I don't think we realized at the time that our equipment wasn't really up to it. They'd forgotten to design or produce any navigation equipment, so the Wellington bomber, which was intended to be a day bomber, had to operate at night because it was so vulnerable during the day. It had virtually the same equipment that the Tiger Moth had, with one exception—the Wellington had a loop aerial. Here we were flying 500 or 600 miles over enemy territory, trying to locate a target in total blackout, often with cloud below us and a lot of industrial haze. It's not surprising that our bombers were 5, 10 miles away. There was no bomber stream. We were largely on our own, perhaps 10 or 14 aircraft at intervals.
—John Gee, Bomber Command pilot

The USAAF was the only force to press ahead with daylight strategic bombing raids during World War II. This proved as disastrous as the earlier Royal Air Force and Luftwaffe attempts, and had to be called off in late 1943. The arrival of the P-51 Mustang fighter in the "bomber escort" role allowed these missions to start again in 1944, and the fighter was so successful that the Luftwaffe fighter force was almost wiped out by the end of spring. Later on, the RAF also began to take part in daylight bombing raids as well, cementing the defeat.

The USAAF also applied the same concept with the bombing raids against Japan in June 1944-early 1945 with daylight precision bombing against Japanese industrial facilities using Boeing B-29 Superfortress heavy bombers.
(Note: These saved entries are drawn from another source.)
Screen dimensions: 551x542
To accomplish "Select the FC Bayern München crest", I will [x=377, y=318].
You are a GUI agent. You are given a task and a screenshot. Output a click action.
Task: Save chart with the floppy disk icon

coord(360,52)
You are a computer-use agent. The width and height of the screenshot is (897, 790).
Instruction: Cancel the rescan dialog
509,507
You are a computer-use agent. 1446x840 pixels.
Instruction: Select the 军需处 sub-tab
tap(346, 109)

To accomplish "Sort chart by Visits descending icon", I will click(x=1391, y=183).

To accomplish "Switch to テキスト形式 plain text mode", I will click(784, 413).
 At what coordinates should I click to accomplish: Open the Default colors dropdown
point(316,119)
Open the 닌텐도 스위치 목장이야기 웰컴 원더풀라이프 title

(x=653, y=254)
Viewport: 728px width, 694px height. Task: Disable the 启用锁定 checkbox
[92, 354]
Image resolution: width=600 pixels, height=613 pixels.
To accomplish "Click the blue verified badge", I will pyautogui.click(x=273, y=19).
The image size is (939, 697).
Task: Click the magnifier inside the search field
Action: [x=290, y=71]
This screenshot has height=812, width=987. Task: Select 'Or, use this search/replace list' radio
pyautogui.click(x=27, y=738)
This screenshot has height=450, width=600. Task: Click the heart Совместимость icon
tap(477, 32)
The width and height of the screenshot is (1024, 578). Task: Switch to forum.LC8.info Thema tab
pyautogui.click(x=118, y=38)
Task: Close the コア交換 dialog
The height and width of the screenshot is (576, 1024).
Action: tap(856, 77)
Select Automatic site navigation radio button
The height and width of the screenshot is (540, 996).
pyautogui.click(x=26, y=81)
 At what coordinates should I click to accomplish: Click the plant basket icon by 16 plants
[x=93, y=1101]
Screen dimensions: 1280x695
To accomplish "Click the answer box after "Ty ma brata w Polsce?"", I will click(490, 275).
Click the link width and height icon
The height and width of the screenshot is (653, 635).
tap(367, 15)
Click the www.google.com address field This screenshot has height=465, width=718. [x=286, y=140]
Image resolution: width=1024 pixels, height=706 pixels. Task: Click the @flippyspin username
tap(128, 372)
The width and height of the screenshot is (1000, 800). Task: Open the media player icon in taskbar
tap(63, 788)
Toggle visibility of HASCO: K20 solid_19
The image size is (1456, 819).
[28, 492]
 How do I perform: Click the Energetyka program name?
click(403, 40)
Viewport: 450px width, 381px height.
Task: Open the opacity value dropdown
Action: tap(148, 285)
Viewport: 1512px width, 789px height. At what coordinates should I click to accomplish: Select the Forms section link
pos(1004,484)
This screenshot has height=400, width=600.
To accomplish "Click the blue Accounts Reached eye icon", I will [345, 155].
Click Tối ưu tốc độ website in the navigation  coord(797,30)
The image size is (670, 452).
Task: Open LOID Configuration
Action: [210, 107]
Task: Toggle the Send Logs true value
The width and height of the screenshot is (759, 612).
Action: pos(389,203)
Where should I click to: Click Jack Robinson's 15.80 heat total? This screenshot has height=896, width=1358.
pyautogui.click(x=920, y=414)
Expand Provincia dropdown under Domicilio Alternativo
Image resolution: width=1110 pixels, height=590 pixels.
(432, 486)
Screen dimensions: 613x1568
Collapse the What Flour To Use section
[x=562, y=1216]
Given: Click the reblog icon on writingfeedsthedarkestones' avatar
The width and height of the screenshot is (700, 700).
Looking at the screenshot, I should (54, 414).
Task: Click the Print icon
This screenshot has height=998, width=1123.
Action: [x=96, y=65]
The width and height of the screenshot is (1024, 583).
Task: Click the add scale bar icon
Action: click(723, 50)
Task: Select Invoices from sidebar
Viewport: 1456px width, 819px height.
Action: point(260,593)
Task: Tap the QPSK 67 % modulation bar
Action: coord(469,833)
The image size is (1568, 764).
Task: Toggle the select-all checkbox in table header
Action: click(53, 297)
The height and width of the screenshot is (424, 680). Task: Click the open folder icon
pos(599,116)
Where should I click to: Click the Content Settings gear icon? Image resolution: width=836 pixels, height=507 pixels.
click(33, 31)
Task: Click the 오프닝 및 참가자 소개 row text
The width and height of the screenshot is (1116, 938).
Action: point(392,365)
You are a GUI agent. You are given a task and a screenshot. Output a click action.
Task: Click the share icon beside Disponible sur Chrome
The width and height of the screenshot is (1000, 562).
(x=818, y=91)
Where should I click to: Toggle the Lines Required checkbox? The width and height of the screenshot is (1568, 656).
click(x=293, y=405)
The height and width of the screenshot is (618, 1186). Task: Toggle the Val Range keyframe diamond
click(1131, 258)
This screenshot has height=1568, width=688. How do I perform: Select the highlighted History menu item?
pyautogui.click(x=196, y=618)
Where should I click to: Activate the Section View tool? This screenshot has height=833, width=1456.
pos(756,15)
However, the results weren't successful because of the frequent jetstream blowing the high explosives off target, navigation problems, anti-aircraft fire, and searchlights, resulting in high losses among the B-29 crewmen. As a result, in February 1945, the USAAF switched to low-level incendiary raids against Japanese cities, most of them took place at night. The most devastating air raid in the war was the firebombing of Tokyo on the night of March 9–10, 1945, which destroyed 16 square miles, killed 100,000 Japanese, and made a million people homeless.